Document segment:
------------------------------

Dirfile Encodings

Introduction

Starting with GetData 0.4.0, the binary files associated with RAW fields may be encoded into alternate forms when convenient. A common use-case for encoding a dirfile is to compress the binary files to save disk space. Only data is modified by an encoding scheme. Database metadata is unaffected.

Because the Dirfile Standards do not limit the types of encodings which may be present in a dirfile, GetData can gracefully handle unknown encoding schemes. It does this by simply refusing to perform any operation which would require I/O on a binary file having an unknown encoding. In this case, I/O functions will fail with the GD_E_UNKNOWN_ENCODING error code.

The encoding scheme of a dirfile may be specified using the /ENCODING directive. An encoding scheme is local to the particular format file fragment in which the /ENCODING directive is found. (That is, only RAW fields defined in the same fragment, or in a sub-fragment not containing its own /ENCODING directive, will be assumed to have the indicated encoding.) This allows a single dirfile to have binary files which are stored using multiple encodings, by having them defined in multiple fragments.

------------------------------

Recorded data:
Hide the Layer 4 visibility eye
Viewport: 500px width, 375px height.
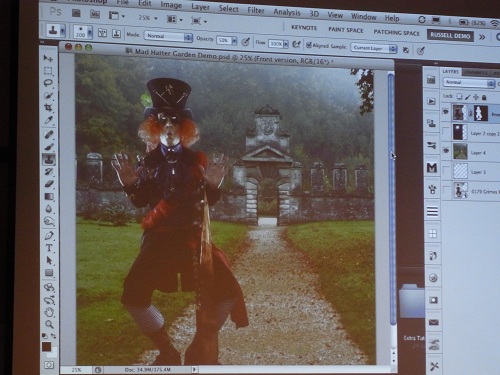pyautogui.click(x=446, y=151)
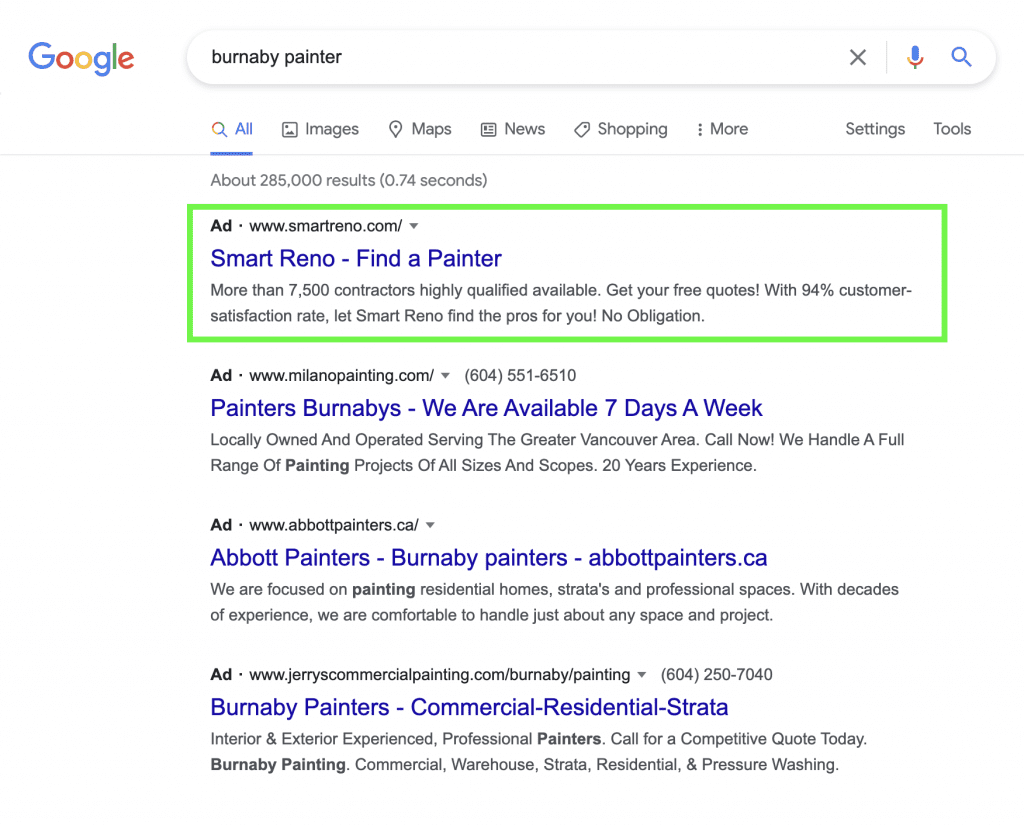Go to the Shopping tab
The image size is (1024, 825).
coord(620,129)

------------------------------

Tasks for this exercise:
1: According to the dirfile encodings page, which error code do I/O functions return when a binary file has an unknown encoding?
2: Write the next part of the dirfile encodings page, picking up after its last sentence.

Answers to each task:
1: GD_E_UNKNOWN_ENCODING

2:
The Encoding Framework

The GetData library provides an encoding framework which abstracts data file I/O, allowing for generic support for a wide variety of encoding schemes. Functions which (potentially) make use of the encoding framework are:

gd_nframes(), gd_eof(),
gd_getdata(),
gd_putdata(),
gd_framenum(), gd_framenum_subset(),
functions which add RAW fields: gd_add(), gd_add_raw(), gd_add_spec(),
functions which modify RAW field metadata: gd_alter_entry(), gd_alter_raw(), gd_alter_spec(), gd_move(), gd_rename(),
the fragment metadata altering functions: gd_alter_encoding(), gd_alter_endianness(), and gd_alter_frameoffset(), since they may have to translate binary files affected by the metadata changes.

Most of the encodings supported by GetData are implemented through external libraries which handle the actual file I/O and data translation. All such libraries are optional: a build of GetData which omits an external library will lack support for the associated encoding scheme. In this case, GetData will still properly identify the encoding scheme, but attempts to use GetData for file I/O via one of the above functions will fail with the GD_E_UNSUPPORTED error code.

GetData functionality for the external encodings can be put into modules which are loaded by GetData on-demand at run time. As a result, whether a given encoding is supported by the library may not be known a priori at run time. Run-time support for encodings can be determined using the gd_encoding_support() function.

Automatic Encoding Detection

If the encoding is not explicitly specified, GetData will attempt to figure out how a particular RAW field has been encoded.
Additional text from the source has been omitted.